• **Brief**
Present every one of the records below as a Markdown table with two columns, Row and Entry: number each line in Row, put the line itself in Entry, and skip any blank lines.
#####
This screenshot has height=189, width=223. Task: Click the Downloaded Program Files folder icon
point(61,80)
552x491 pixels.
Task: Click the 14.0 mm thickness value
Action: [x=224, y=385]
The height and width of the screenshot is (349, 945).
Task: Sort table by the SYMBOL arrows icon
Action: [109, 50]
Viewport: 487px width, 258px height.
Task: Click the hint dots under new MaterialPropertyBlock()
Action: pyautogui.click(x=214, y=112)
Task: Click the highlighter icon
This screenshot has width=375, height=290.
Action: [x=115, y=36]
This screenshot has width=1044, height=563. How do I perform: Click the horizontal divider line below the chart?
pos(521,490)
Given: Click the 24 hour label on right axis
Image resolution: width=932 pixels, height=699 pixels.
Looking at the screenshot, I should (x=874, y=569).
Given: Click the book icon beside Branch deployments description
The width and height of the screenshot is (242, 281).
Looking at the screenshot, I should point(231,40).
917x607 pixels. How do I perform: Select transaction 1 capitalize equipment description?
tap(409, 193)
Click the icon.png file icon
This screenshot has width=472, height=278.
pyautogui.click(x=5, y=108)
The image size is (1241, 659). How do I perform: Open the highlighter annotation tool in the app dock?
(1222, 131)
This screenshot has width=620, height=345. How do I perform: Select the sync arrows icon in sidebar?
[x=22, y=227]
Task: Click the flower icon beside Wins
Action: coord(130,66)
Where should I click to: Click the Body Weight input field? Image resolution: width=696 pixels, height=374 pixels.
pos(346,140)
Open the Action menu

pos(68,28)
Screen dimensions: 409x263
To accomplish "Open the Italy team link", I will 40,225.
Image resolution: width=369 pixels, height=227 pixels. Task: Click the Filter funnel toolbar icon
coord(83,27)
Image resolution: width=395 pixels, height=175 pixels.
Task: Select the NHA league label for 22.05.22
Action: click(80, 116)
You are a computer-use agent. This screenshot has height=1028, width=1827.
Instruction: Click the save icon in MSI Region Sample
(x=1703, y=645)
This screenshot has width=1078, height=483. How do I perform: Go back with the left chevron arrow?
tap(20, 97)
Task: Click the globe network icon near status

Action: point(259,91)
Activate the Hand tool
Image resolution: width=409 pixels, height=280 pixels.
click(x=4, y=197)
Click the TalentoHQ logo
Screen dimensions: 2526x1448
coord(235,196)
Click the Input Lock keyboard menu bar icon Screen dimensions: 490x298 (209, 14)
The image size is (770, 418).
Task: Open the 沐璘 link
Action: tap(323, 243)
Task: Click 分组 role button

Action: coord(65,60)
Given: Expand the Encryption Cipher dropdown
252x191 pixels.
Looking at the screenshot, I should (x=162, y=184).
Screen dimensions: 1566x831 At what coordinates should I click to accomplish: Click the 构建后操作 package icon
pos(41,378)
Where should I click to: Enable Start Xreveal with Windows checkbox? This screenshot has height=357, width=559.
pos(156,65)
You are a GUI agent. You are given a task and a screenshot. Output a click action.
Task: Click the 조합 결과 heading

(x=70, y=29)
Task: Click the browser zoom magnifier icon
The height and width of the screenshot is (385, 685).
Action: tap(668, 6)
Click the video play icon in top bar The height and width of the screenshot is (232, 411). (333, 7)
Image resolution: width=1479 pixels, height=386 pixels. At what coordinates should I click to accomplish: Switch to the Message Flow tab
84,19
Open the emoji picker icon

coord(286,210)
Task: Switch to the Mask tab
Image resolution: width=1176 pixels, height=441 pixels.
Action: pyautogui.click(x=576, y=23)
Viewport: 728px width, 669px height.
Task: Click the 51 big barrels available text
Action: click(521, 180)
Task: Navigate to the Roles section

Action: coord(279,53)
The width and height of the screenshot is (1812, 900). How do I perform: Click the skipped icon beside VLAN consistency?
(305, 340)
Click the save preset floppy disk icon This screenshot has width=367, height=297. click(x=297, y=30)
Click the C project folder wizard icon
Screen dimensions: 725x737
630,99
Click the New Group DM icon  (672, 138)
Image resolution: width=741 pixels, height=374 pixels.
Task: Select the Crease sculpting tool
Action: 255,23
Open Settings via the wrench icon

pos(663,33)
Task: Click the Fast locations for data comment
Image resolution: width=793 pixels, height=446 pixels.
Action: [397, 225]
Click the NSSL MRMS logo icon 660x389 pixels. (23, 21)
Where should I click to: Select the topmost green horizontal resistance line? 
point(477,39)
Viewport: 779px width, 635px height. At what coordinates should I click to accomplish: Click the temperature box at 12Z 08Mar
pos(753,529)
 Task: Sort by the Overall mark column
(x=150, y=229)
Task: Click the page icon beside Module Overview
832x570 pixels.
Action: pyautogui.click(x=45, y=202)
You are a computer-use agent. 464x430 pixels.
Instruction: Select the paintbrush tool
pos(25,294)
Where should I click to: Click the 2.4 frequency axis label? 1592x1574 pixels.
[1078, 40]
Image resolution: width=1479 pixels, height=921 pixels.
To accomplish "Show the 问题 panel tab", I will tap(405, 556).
#####
• **Result**
| Row | Entry |
|---|---|
| 1 | This screenshot has height=189, width=223. Task: Click the Downloaded Program Files folder icon |
| 2 | point(61,80) |
| 3 | 552x491 pixels. |
| 4 | Task: Click the 14.0 mm thickness value |
| 5 | Action: [x=224, y=385] |
| 6 | The height and width of the screenshot is (349, 945). |
| 7 | Task: Sort table by the SYMBOL arrows icon |
| 8 | Action: [109, 50] |
| 9 | Viewport: 487px width, 258px height. |
| 10 | Task: Click the hint dots under new MaterialPropertyBlock() |
| 11 | Action: pyautogui.click(x=214, y=112) |
| 12 | Task: Click the highlighter icon |
| 13 | This screenshot has width=375, height=290. |
| 14 | Action: [x=115, y=36] |
| 15 | This screenshot has width=1044, height=563. How do I perform: Click the horizontal divider line below the chart? |
| 16 | pos(521,490) |
| 17 | Given: Click the 24 hour label on right axis |
| 18 | Image resolution: width=932 pixels, height=699 pixels. |
| 19 | Looking at the screenshot, I should (x=874, y=569). |
| 20 | Given: Click the book icon beside Branch deployments description |
| 21 | The width and height of the screenshot is (242, 281). |
| 22 | Looking at the screenshot, I should point(231,40). |
| 23 | 917x607 pixels. How do I perform: Select transaction 1 capitalize equipment description? |
| 24 | tap(409, 193) |
| 25 | Click the icon.png file icon |
| 26 | This screenshot has width=472, height=278. |
| 27 | pyautogui.click(x=5, y=108) |
| 28 | The image size is (1241, 659). How do I perform: Open the highlighter annotation tool in the app dock? |
| 29 | (1222, 131) |
| 30 | This screenshot has width=620, height=345. How do I perform: Select the sync arrows icon in sidebar? |
| 31 | [x=22, y=227] |
| 32 | Task: Click the flower icon beside Wins |
| 33 | Action: coord(130,66) |
| 34 | Where should I click to: Click the Body Weight input field? Image resolution: width=696 pixels, height=374 pixels. |
| 35 | pos(346,140) |
| 36 | Open the Action menu |
| 37 | pos(68,28) |
| 38 | Screen dimensions: 409x263 |
| 39 | To accomplish "Open the Italy team link", I will 40,225. |
| 40 | Image resolution: width=369 pixels, height=227 pixels. Task: Click the Filter funnel toolbar icon |
| 41 | coord(83,27) |
| 42 | Image resolution: width=395 pixels, height=175 pixels. |
| 43 | Task: Select the NHA league label for 22.05.22 |
| 44 | Action: click(80, 116) |
| 45 | You are a computer-use agent. This screenshot has height=1028, width=1827. |
| 46 | Instruction: Click the save icon in MSI Region Sample |
| 47 | (x=1703, y=645) |
| 48 | This screenshot has width=1078, height=483. How do I perform: Go back with the left chevron arrow? |
| 49 | tap(20, 97) |
| 50 | Task: Click the globe network icon near status |
| 51 | Action: point(259,91) |
| 52 | Activate the Hand tool |
| 53 | Image resolution: width=409 pixels, height=280 pixels. |
| 54 | click(x=4, y=197) |
| 55 | Click the TalentoHQ logo |
| 56 | Screen dimensions: 2526x1448 |
| 57 | coord(235,196) |
| 58 | Click the Input Lock keyboard menu bar icon Screen dimensions: 490x298 (209, 14) |
| 59 | The image size is (770, 418). |
| 60 | Task: Open the 沐璘 link |
| 61 | Action: tap(323, 243) |
| 62 | Task: Click 分组 role button |
| 63 | Action: coord(65,60) |
| 64 | Given: Expand the Encryption Cipher dropdown |
| 65 | 252x191 pixels. |
| 66 | Looking at the screenshot, I should (x=162, y=184). |
| 67 | Screen dimensions: 1566x831 At what coordinates should I click to accomplish: Click the 构建后操作 package icon |
| 68 | pos(41,378) |
| 69 | Where should I click to: Enable Start Xreveal with Windows checkbox? This screenshot has height=357, width=559. |
| 70 | pos(156,65) |
| 71 | You are a GUI agent. You are given a task and a screenshot. Output a click action. |
| 72 | Task: Click the 조합 결과 heading |
| 73 | (x=70, y=29) |
| 74 | Task: Click the browser zoom magnifier icon |
| 75 | The height and width of the screenshot is (385, 685). |
| 76 | Action: tap(668, 6) |
| 77 | Click the video play icon in top bar The height and width of the screenshot is (232, 411). (333, 7) |
| 78 | Image resolution: width=1479 pixels, height=386 pixels. At what coordinates should I click to accomplish: Switch to the Message Flow tab |
| 79 | 84,19 |
| 80 | Open the emoji picker icon |
| 81 | coord(286,210) |
| 82 | Task: Switch to the Mask tab |
| 83 | Image resolution: width=1176 pixels, height=441 pixels. |
| 84 | Action: pyautogui.click(x=576, y=23) |
| 85 | Viewport: 728px width, 669px height. |
| 86 | Task: Click the 51 big barrels available text |
| 87 | Action: click(521, 180) |
| 88 | Task: Navigate to the Roles section |
| 89 | Action: coord(279,53) |
| 90 | The width and height of the screenshot is (1812, 900). How do I perform: Click the skipped icon beside VLAN consistency? |
| 91 | (305, 340) |
| 92 | Click the save preset floppy disk icon This screenshot has width=367, height=297. click(x=297, y=30) |
| 93 | Click the C project folder wizard icon |
| 94 | Screen dimensions: 725x737 |
| 95 | 630,99 |
| 96 | Click the New Group DM icon  (672, 138) |
| 97 | Image resolution: width=741 pixels, height=374 pixels. |
| 98 | Task: Select the Crease sculpting tool |
| 99 | Action: 255,23 |
| 100 | Open Settings via the wrench icon |
| 101 | pos(663,33) |
| 102 | Task: Click the Fast locations for data comment |
| 103 | Image resolution: width=793 pixels, height=446 pixels. |
| 104 | Action: [397, 225] |
| 105 | Click the NSSL MRMS logo icon 660x389 pixels. (23, 21) |
| 106 | Where should I click to: Select the topmost green horizontal resistance line?  |
| 107 | point(477,39) |
| 108 | Viewport: 779px width, 635px height. At what coordinates should I click to accomplish: Click the temperature box at 12Z 08Mar |
| 109 | pos(753,529) |
| 110 |  Task: Sort by the Overall mark column |
| 111 | (x=150, y=229) |
| 112 | Task: Click the page icon beside Module Overview |
| 113 | 832x570 pixels. |
| 114 | Action: pyautogui.click(x=45, y=202) |
| 115 | You are a computer-use agent. 464x430 pixels. |
| 116 | Instruction: Select the paintbrush tool |
| 117 | pos(25,294) |
| 118 | Where should I click to: Click the 2.4 frequency axis label? 1592x1574 pixels. |
| 119 | [1078, 40] |
| 120 | Image resolution: width=1479 pixels, height=921 pixels. |
| 121 | To accomplish "Show the 问题 panel tab", I will tap(405, 556). |